How consolidation works is that instead of rolling the snapshots into each other, the snapshot process now takes the oldest snapshot and consolidates that into the base disk, removes the snapshot and then processes the next oldest snapshot and merges that into the base disk, so after each snapshot is consolidated into the base disk it is removed. This not only saves on required disk space, but it also performs better.
If you haven’t seen it, here it is:
Also within the vSphere Client, you can add a column to the view to display if the virtual machine needs to have consolidation performed.
By this you can ensure that any snapshots that are disconnected from the virtual machine, or are otherwise in play on the disk for the virtual machine, are corrected.

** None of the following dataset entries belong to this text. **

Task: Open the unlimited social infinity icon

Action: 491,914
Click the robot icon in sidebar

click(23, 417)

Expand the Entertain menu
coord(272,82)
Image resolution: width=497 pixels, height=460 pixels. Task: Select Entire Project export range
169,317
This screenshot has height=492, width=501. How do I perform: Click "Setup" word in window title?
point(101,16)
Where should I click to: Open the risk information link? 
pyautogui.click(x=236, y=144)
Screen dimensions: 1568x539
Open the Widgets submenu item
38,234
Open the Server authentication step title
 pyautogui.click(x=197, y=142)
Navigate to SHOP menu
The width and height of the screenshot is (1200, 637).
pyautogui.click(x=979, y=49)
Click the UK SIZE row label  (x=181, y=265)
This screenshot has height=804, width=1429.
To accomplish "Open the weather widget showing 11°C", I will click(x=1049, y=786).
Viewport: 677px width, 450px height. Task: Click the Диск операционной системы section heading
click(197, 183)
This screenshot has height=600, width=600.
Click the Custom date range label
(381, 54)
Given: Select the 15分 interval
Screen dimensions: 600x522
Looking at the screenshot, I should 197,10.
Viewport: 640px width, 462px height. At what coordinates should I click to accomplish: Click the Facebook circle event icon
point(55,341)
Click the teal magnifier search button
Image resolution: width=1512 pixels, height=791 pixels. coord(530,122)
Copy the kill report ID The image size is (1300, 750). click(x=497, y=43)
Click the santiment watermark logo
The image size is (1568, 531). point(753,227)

But how do we know whether a Consolidate was successful? Well, if a delete operation didn’t manage to merge the snapshot child or delta disks into the base vmdk file, a new warning is displayed in the GUI as shown:
This helps the user to use the Snapshot Consolidate option to merge the snapshots. There may be occasions where using the Consolidate option does not work. A snapshot configuration file (with the .vmsd extension) in the virtual machine directory may interfere with consolidation of the snapshots, and it may be necessary to rename it, moved it to a new location, or delete it.